Feasibility and potential of a thorium-doped barium-lithium-fluoride single crystal as a candidate for solid-state nuclear optical clock material

In recent twenty years, the research on nuclear clocks based on Th nuclear transition has become increasingly intensive. Among them, solid-state nuclear clocks based on thorium -doped crystals are considered to have unique advantages in the detections of accurate energy and lifetime of nuclear isomers and the stability and miniaturization of optical clocks. In this work, The feasibility and potential of using Th:BaLiF3 single crystal as a solid-state nuclear clock material was calculated and predicted by using density functional theory (DFT).
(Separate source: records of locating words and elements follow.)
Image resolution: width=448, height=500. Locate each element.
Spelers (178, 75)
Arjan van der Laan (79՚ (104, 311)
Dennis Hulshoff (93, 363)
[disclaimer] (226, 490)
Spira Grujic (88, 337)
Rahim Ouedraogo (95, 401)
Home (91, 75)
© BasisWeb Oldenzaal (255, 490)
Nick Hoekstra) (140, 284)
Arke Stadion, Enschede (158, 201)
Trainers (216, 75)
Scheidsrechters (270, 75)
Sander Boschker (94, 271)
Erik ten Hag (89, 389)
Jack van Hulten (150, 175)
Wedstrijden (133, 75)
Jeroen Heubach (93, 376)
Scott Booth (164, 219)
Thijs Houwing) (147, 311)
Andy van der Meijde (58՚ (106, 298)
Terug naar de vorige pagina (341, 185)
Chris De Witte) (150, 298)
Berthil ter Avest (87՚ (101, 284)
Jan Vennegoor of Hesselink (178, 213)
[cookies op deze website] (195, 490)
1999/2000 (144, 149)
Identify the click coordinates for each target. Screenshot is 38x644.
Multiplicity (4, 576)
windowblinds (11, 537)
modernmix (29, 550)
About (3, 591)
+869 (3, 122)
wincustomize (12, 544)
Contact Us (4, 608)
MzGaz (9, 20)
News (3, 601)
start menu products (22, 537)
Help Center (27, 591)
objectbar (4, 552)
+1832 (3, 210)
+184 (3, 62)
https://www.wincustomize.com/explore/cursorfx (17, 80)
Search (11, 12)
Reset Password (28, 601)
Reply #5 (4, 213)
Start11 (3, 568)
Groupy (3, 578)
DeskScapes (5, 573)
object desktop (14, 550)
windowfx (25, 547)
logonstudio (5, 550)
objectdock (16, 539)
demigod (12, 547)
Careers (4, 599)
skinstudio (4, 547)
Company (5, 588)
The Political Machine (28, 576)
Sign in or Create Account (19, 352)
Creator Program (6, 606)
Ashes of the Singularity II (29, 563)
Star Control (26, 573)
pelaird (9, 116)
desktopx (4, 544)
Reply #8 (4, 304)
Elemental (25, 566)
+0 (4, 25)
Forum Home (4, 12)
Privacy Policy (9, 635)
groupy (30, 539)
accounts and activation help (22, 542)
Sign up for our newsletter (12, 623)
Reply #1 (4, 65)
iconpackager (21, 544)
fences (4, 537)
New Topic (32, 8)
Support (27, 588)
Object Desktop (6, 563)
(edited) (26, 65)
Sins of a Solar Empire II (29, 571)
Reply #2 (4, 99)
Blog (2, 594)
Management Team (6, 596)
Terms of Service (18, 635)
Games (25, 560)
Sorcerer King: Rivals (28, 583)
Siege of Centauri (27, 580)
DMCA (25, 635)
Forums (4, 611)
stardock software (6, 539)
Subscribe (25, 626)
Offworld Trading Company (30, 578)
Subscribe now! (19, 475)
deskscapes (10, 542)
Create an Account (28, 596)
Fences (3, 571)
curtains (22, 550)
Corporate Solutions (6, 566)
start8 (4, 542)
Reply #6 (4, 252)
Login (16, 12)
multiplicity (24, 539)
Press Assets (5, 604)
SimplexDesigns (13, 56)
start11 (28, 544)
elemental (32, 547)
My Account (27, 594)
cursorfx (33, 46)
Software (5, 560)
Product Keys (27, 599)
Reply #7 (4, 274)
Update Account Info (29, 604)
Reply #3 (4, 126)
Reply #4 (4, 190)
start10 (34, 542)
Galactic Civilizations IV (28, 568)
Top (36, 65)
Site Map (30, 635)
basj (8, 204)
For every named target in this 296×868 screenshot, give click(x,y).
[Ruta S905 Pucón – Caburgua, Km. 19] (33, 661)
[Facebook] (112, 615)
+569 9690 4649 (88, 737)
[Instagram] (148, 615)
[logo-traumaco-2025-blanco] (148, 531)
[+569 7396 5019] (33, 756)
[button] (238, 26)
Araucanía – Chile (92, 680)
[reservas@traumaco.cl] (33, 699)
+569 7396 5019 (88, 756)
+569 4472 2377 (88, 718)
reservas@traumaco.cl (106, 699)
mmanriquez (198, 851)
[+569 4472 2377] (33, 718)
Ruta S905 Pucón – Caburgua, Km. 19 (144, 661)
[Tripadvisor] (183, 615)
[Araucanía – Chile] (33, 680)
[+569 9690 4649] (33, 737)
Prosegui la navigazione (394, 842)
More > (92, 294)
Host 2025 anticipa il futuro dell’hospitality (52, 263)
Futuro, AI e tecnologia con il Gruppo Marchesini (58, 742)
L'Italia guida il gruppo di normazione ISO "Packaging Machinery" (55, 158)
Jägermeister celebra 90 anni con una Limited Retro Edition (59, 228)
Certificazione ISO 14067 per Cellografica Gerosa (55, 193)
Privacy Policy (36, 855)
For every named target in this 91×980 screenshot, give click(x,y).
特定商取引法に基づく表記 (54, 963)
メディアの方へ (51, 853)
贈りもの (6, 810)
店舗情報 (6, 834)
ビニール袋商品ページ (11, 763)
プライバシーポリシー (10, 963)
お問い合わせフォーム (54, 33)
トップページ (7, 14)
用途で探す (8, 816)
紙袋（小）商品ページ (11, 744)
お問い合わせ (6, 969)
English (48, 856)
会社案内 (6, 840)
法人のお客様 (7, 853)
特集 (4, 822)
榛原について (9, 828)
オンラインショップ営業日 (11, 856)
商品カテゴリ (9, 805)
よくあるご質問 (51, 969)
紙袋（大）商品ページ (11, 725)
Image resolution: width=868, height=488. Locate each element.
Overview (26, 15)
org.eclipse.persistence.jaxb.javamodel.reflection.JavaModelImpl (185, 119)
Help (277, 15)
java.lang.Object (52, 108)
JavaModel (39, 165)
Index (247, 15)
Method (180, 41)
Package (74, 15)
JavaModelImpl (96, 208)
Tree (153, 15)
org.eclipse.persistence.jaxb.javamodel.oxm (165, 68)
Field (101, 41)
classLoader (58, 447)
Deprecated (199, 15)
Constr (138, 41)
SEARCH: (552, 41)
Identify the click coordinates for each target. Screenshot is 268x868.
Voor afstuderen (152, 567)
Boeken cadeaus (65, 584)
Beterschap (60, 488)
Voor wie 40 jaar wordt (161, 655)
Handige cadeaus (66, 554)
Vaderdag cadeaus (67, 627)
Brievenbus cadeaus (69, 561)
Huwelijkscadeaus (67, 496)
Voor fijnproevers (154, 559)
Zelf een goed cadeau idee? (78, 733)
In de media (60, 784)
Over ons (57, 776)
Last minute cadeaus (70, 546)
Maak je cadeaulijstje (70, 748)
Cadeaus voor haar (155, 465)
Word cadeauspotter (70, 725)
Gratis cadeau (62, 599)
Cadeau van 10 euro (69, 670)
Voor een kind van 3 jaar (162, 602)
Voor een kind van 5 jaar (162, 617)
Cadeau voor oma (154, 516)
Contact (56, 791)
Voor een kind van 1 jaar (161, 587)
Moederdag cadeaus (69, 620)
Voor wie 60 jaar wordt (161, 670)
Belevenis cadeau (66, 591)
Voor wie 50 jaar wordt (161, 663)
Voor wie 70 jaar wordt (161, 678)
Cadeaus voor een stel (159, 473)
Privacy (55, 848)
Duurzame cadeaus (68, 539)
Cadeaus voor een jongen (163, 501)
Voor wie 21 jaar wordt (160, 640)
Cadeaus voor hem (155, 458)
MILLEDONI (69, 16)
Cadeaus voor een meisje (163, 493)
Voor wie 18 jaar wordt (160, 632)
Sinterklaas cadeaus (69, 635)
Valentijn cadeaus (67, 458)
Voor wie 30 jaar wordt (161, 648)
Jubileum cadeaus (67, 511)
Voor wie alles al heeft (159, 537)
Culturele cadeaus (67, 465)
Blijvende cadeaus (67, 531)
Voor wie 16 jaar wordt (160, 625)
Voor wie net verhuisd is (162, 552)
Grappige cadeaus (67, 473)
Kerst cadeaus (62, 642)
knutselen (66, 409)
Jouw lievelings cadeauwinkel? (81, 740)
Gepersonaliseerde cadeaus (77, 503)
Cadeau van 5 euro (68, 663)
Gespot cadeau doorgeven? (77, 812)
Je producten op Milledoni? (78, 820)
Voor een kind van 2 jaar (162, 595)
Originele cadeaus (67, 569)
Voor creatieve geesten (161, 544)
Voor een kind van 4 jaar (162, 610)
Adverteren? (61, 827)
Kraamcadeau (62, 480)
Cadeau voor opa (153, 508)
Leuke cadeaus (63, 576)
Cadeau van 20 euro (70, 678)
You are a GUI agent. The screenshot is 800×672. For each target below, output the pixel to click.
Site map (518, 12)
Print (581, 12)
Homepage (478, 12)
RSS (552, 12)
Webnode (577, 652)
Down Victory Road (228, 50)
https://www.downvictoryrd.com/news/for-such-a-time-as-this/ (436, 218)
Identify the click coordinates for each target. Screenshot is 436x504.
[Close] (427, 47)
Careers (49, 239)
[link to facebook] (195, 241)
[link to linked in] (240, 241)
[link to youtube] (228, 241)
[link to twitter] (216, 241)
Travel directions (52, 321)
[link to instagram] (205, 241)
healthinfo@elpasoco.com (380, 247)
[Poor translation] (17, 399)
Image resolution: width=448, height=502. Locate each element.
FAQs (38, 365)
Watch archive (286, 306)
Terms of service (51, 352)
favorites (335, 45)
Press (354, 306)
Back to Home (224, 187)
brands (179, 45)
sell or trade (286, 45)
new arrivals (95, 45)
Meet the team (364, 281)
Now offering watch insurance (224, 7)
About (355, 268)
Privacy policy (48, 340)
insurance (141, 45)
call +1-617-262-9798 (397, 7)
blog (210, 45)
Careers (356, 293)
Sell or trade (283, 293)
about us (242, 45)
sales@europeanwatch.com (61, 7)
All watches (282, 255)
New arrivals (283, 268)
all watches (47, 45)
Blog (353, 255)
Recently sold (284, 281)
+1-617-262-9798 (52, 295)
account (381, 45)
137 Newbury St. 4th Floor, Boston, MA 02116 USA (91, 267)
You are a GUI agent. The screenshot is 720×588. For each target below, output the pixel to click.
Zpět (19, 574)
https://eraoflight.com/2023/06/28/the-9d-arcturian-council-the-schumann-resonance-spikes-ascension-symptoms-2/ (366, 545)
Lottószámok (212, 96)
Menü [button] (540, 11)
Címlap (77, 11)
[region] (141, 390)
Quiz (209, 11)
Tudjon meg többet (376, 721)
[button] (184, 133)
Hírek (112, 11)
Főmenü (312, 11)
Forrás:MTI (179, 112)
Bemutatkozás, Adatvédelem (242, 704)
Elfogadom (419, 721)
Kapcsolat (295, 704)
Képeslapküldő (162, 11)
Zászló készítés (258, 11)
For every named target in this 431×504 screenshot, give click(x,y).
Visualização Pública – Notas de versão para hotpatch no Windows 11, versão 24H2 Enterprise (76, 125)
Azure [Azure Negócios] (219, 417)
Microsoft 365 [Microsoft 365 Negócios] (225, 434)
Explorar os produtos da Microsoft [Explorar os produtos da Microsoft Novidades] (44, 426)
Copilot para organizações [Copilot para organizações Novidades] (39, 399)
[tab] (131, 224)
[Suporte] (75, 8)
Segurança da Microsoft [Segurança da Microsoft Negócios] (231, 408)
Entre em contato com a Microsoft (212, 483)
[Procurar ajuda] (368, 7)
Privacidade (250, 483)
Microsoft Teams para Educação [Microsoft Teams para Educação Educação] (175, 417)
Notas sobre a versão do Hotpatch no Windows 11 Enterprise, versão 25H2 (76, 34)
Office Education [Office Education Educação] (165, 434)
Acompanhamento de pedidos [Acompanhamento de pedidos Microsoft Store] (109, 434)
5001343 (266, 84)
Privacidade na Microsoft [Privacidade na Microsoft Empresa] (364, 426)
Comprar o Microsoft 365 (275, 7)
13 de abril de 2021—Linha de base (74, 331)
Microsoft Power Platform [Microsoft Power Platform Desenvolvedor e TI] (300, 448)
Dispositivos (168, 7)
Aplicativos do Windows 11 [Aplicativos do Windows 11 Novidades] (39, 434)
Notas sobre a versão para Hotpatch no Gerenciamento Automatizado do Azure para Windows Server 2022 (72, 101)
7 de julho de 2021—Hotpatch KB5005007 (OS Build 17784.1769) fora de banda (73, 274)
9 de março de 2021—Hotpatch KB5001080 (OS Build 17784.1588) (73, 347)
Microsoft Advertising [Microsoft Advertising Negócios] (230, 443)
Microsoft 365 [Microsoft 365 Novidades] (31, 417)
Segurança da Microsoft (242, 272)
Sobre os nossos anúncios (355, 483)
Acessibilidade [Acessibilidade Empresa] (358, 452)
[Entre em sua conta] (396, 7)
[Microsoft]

The theoretical results showed that Th ions could be effectively doped in BaLiF3 crystal through a suitable charge compensation mechanism, and only slightly decreased the transmittance of BaLiF3 crystal in the nuclear transition band. On this basis, a Th:BaLiF3 single crystal was successfully grown through experiments. Th concentration of the as -grown crystal can reach 3.13 x 1018 cm-3, and the transmittance can reach T similar to 50% at similar to 150 nm. Compared with the pure BaLiF3 crystal grown under similar conditions, it only slightly decreased. The Th:BaLiF3 single crystal is expected to be a potential candidate for solid-state nuclear clock material.